Your goal: Count the lines in the material below that contain the string "Click", matching case exactly, and reply with the number alone.

Listing:
%%

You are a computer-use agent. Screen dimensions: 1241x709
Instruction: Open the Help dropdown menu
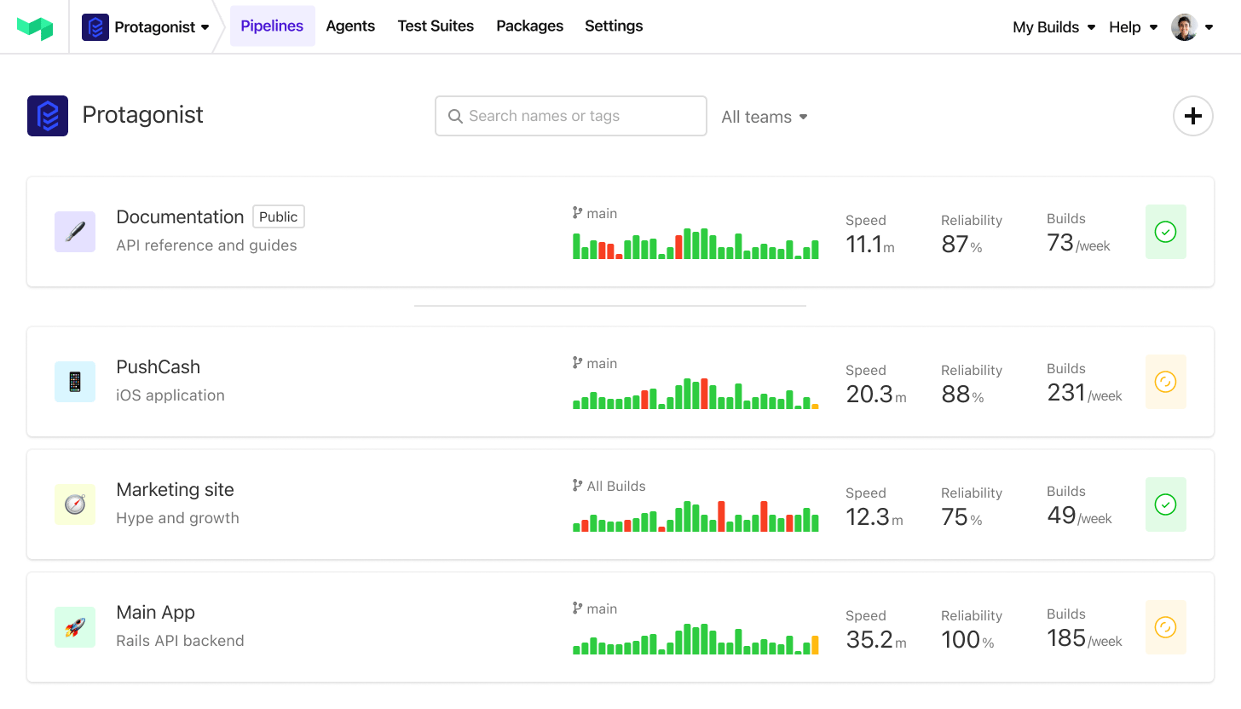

%%
%%

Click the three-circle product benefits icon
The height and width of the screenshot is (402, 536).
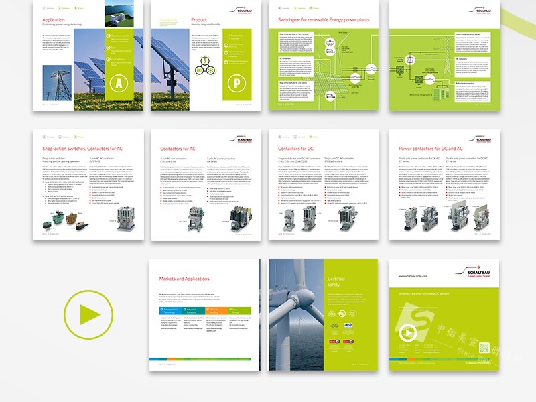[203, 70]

%%
%%

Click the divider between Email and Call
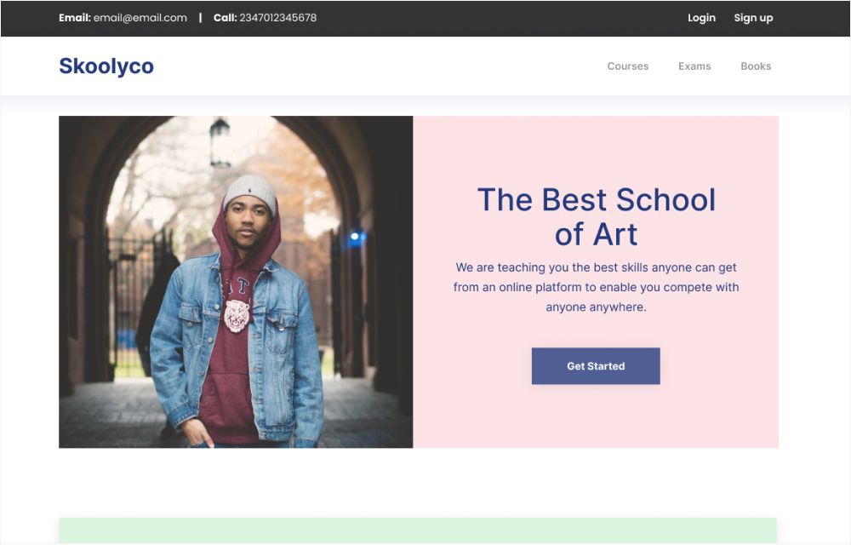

%%

Written answer: 2